We punish ourselves for more, more, more, but what we get for it is ephemeral and often completely non-existent. I see many people who I really believe do things just to make other people jealous, just to be the person who did X, Y, or Z, took a bunch of selfies and pictures, then posted them on social media, all without FEELING ANY OF IT.
You cannot consume experience. You have to participate. You have to be present, not as a gulping hungry experience ogre, but as an emotionally present human being. We really are small and weak, in a cosmic sense. We are not much. But we are all we have, in these bodies, in this life. It takes faith to be human. And it takes time and patience. And it takes a lot of courage, honest, deep courage. None of us know where this wild ride is going. It helps, though, if you can handle ups and downs and hard lefts and rights with faith and sang froid.

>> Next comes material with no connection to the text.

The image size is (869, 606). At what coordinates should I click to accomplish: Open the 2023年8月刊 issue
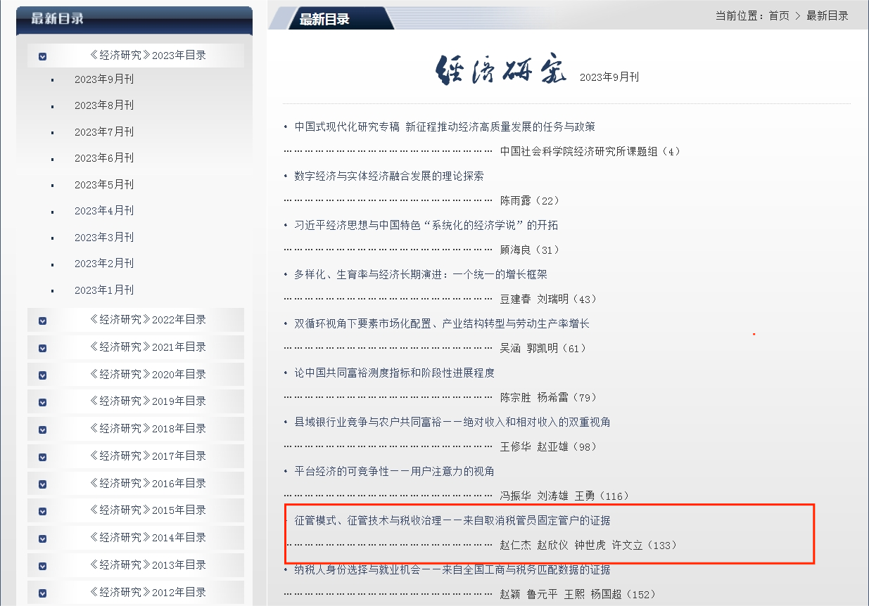pos(104,105)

I really think the point of life is this: to FEEL life within us, and around us. Nothing less, nothing more. To FEEL ALIVE. To feel energy flowing through us.
The more I study it, the more I feel the writings of Tarthang Tulku in the Kum Nye part of his work ALONE constitute a better body of thought and practice than those of any church I know of, including Buddhism itself, although I’m sure he himself would demur on that last point. It’s all there. How to live, how to manifest and nurture the feeling of being alive, how to bring that crackling alert energy into our daily lives, making all moments unique and memorable, and all at no cost.

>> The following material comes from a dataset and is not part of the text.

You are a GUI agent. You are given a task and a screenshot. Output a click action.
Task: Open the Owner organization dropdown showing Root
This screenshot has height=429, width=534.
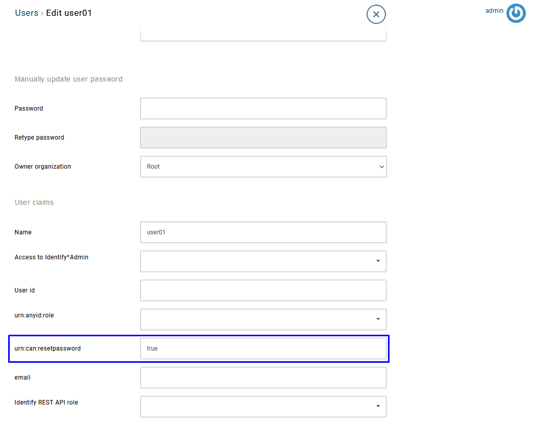[x=263, y=167]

I suppose the inevitability of this should have been obvious to me, but the smarter I get the dumber the world seems. We are a bunch of chickens, and fools, doing what we were told for no reasons other than fear and unimaginativeness. The rebellious experimentation of the 60’s has given way to a drab, dull thirst for conformity and herd membership.
Ayn Rand, in her talk on the topic, really captured the fact that nothing REALLY new and interesting happened at Woodstock. It was a bunch of emotionally underdeveloped yet emotionally greedy adolescents seeking experiences they muted rather than amplified by generalized drug use and hedonism. They did not invent anything new.
A society worthy of the name, a culture worthy of the name, has boundaries, expectations, and a system of growth. The moment of the moon landing was really something memorable. It was a moment of earned shared pride. Hard work was done, and effort expended. Imagination was called into action and tempered with specific planning.
The people who put our men on the moon died with strong positive memories. I am quite sure of that. And I think most of the people who were at Woodstock died bitter and regretful. Not all. Some grew up.
But from a strategic life perspective, I would offer Kum Nye as a means of developing emotional rationality, of learning about, and HARNESSING the patent power of emotion and feeling and instinct, without subordinating ones reason to them. Emotions provide the power, and reason the destination. It’s a strong combination.
I read through these books, and am astonished that there is no other system I know of which comes CLOSE to the variety and depth of the exercises Tarthang Tulku Rinpoche has created. Not within an order of magnitude.
I don’t know why it is not better known. People are stupid, I guess.
Putting more effort into it, I would say there is nothing sexy about it, and there are no immediate results. If you go to Asia you will not find monks doing this work. There is nothing “authentic” about it. It happens in California in a couple places, and small centers in a handful of other countries. That’s it.
I will teach it locally one day. I am slowly, slowly calming down and, as I tell people, becoming sane. What I mean by sane perhaps differs from what most people mean. In my case, it is the resolution of things which have haunted me since my brain evolved enough to form memories. And it is happening. It takes time.